Originally designed by Filipino architect Juan M. Arellano using French Neoclassical architecture, the first incarnation of the bridge features three arches resting on two heavy piers, adorned by faux-stone and concrete ornaments, as well as four sculptures on concrete plinths allegorically representing motherhood and nationhood. The original bridge was destroyed during the World War II by retreating Japanese troops and was reconstructed in 1946 by the U.S. and Philippine public works. The reconstructed bridge retained the three arches and two piers but removed all of the ornaments. The bridge was first partially restored in 1998. In 2019, the City Government of Manila began a rehabilitation project to "restore" the Jones Bridge to its near-original design using Beaux-Arts architecture similar to that of Pont Alexandre III in Paris and the return of all four La Madre Filipina sculptures.

History

First Jones Bridge (1919-1945) 

The Jones Bridge was originally commissioned under the auspices of the City Government of Manila in 1919 before the Insular Government, through the Philippine Bureau of Public Works, later took over in finishing the bridge's construction in 1920. The bridge was intended to replace the Puente de España (Bridge of Spain), the first bridge built to cross the Pasig River constructed during the Spanish colonial era and the last incarnation of bridges that span the same location since 1630.  It collapsed during the heavy rains of September 1914 that weakened the central pier collapsing the middle span of the bridge. The Puente, which was located at one block upriver at Calle Nueva (now E.T. Yuchengco Street), was temporarily kept open using a temporary truss bridge while the new bridge is being constructed at Quintin Paredes Street.

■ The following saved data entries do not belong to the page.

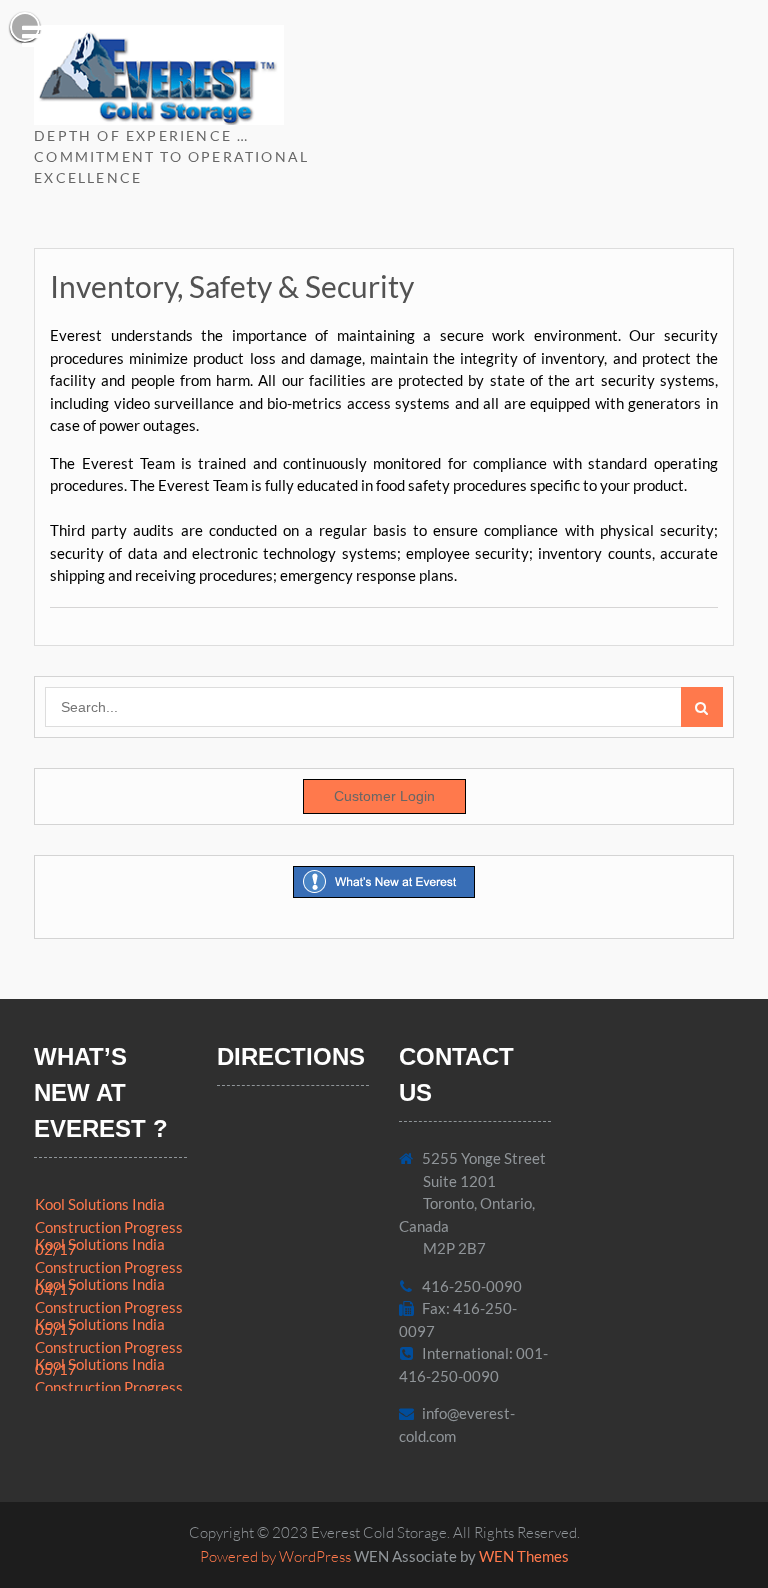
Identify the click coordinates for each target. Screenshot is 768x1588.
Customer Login (384, 796)
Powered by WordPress (275, 1556)
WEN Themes (524, 1556)
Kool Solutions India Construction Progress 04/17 (109, 1266)
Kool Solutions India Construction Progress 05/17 (109, 1306)
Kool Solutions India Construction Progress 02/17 (109, 1226)
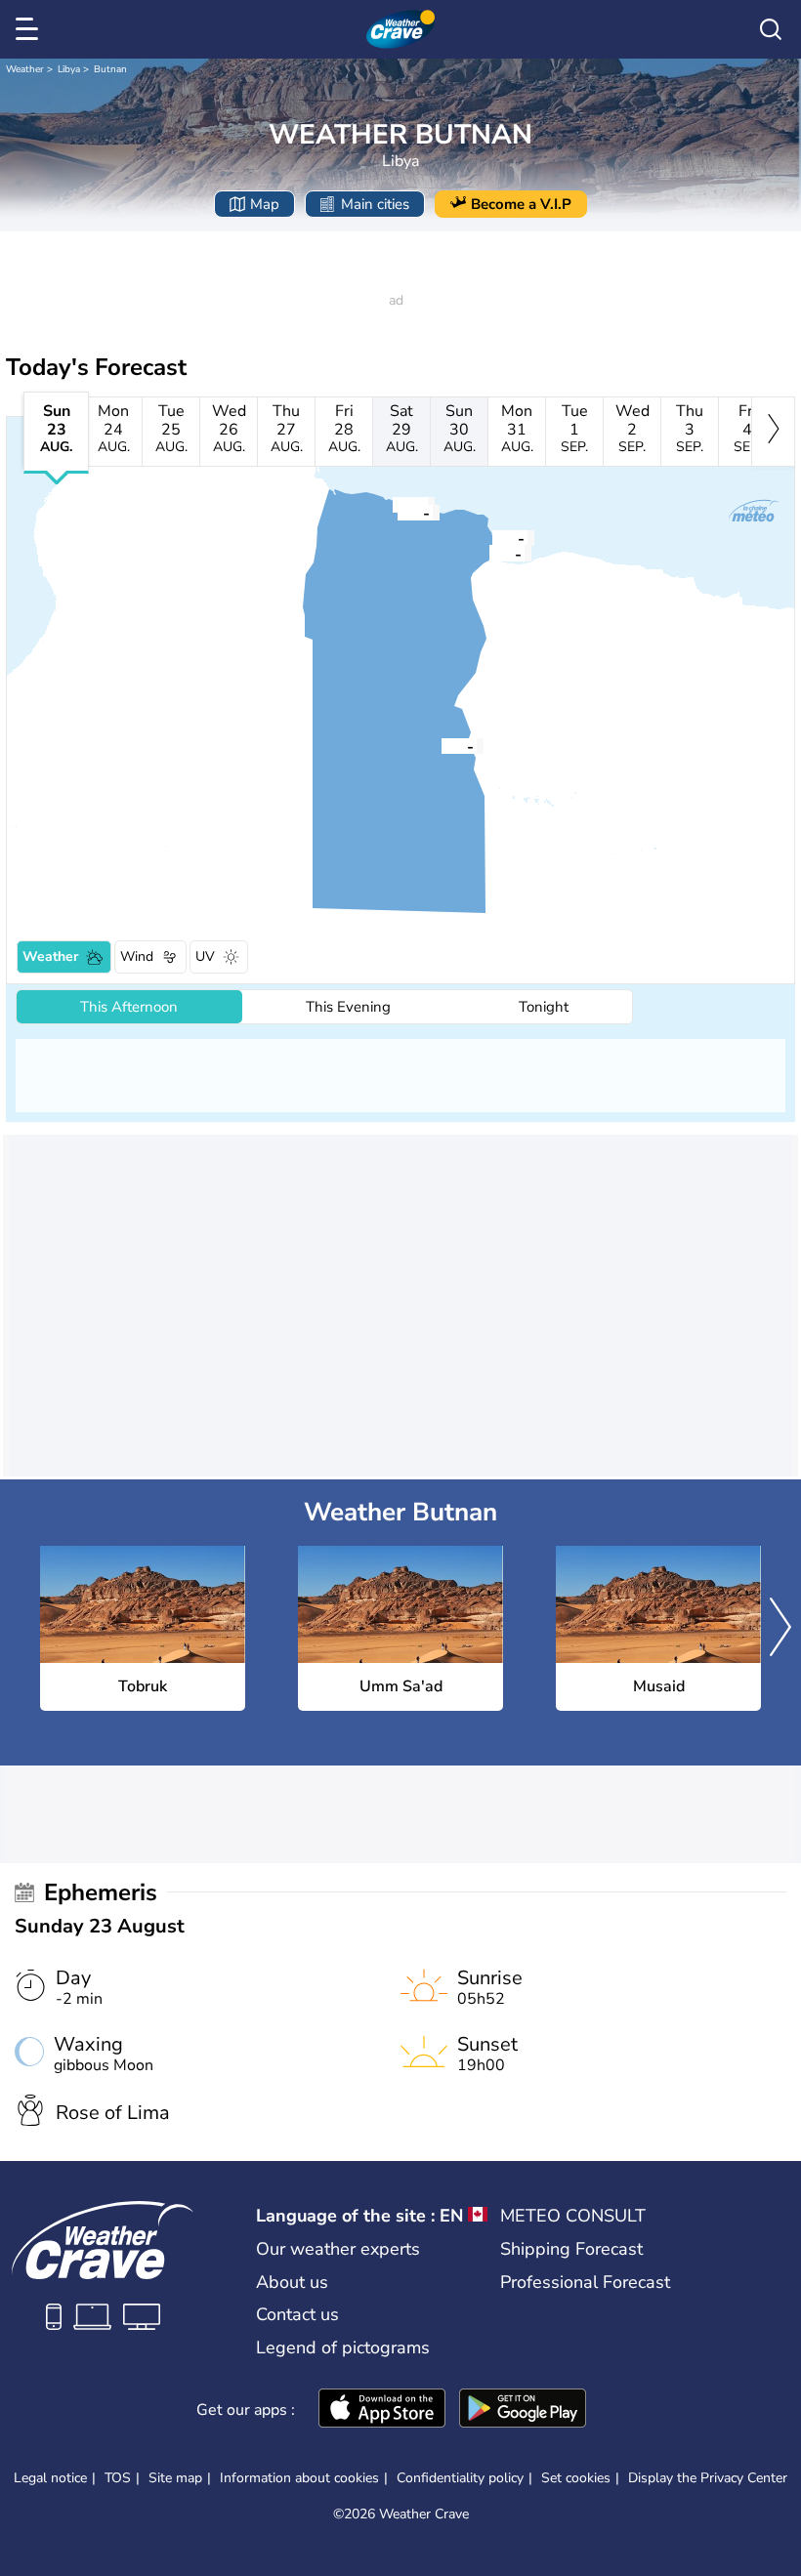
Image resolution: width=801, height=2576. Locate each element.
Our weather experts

The construction of new bridges were part of a master plan of Manila Daniel Burnham, who wanted to give emphasis on the rivers of city and likened them to the Seine River in Paris and the canals of Venice. This plan was heavily implemented and supervised by William E. Parsons, but upon the passage of the Jones Act, Filipino architect Juan M. Arellano took over and finished the bridge's final design. Jones died in 1918 while the bridge is still being planned, and the Filipinos named the passageway to the lawmaker for authoring the law that will give the country an autonomy from the United States.

Arellano designed the bridge in the style of the passageways constructed during Haussmann's renovation of Paris. He embellished the piers with a statues of boys on dolphins, similar to the those on the Pont Alexandre III at the river Seine (which he had previously visited). Similar to the Parisian Pont, he marked both ends of the bridge with four plinths and commissioned a sculptor named Martinez to build four statues, called La Madre Filipina (The Philippine Motherland),  which would be placed on the pedestals.

World War II 

The bridge was renamed to Banzai Bridge during the Japanese occupation, by virtue of Executive Order No. 41 issued by Philippine Executive Commission Chairman Jorge B. Vargas in 1942. During the Second World War, the Japanese Army bombed the bridge against the incoming American troops during the Battle of Manila. One of the four statues was permanently lost during the destruction. After the war, a Bailey bridge was set up as a temporary passageway for vehicles while the main bridge itself is being rebuilt.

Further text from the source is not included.